Continuing its work to replenish Thailand’s endangered sea turtle population, the Royal Thai Navy this week released 779 turtles and 90 small sharks into the wild in honor of HM Queen Sirikit’s 78th birthday.
Adm. Supakorn Buranadilok, commander of the Royal Thai Fleet, presided over the Aug. 10 ceremony at the Sea Turtle Conservation Center in Sattahip – about 45 minutes south of Pattaya – along with other top navy officials and representatives from MarineScape Thailand and the governor of Chiang Mai.
Among the endangered turtles released back into the wild were six female reproductive-age Green and Hawskbill turtles. A 10-year-old male Hawksbill, which will not reach reproductive age for another five years, and four 2-3-year-old female turtles were also released.
In addition, 90 brown-band bamboo sharks, raised by at the Chiang Mai Zoo’s Aquarium and MarineScape, were also set free. The small bamboo sharks are the most common shark seen by divers in Pattaya, but are also a common catch for Thai fishermen.
Rear Adm. Chakchai Phucharoenyot, commander of Air and Coastal Defense Command, said it was hoped the 16-year-old turtles would help repopulate the Green and Hawksbill populations, which were nearly destroyed due to fishing and pollution. Nearby Koh Khram is the main site for turtles to lay their eggs.
The male turtle population has been especially hard hit due to global warming, Chakchai noted. Temperature of an egg determines the sex, with females resulting from eggs heated to more than 32 degrees. As a result, there are now many more female than male sea turtles in Thailand. HM the Queen – who has made the environment her cause – is especially concerned about the turtle population, he said.
Aquanauts interns visited the Conservation Center last November where were treated to a lecture and video presentation about the Navy’s work to rebuild Thailand’s five endangered breeds of sea turtles, tour an educational exhibit, visit its aquarium and nursery and, in a grand finale, release 6-month-old baby turtles into the sea.
Divers can expect to find Olive Ridley, Hawksbill, Loggerhead, Leatherback and Green turtles while in Thailand with Green turtles being the most common in Pattaya Bay. Green turtles are also the most endangered of all of Thailand’s sea turtles. The Navy’s Sea Turtle Conservation Center is combating this by rescuing eggs laid on Koh Khram and two smaller islands nearby that all fall under Navy jurisdiction and working with fishing fleets around Thailand to protect the animals while still preserving the fishermen’s way of life.

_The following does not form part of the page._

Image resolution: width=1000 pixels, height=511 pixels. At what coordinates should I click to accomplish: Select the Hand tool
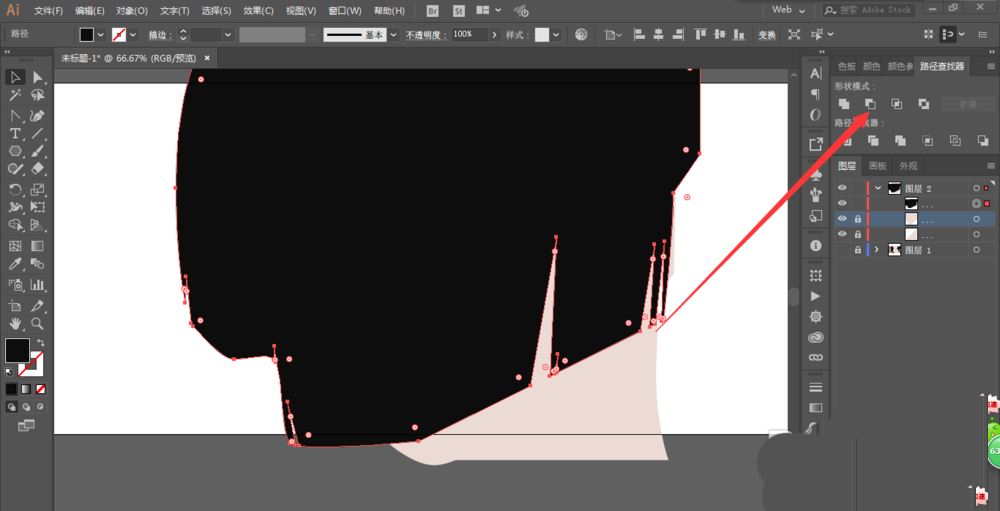(x=15, y=324)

A key part of that is rescuing eggs after they’re laid. The center has gone from raising just 700 turtles a year to more than 20,000 today. They are raised in nursery tanks until they are six months old. Tank water is changed daily and sick turtles are nursed back to health while kept in isolation.
The Navy also goes out to Koh Khram to modify nests to regulate the temperature to ensure more male turtles are born. Chakchai said the center will often prepare a second nest where temperatures can drop from 32 to 28 degrees or less, allowing for a better male-female balance. Nests between 28-32 degrees will have an equal amount of male and female newborns, he said.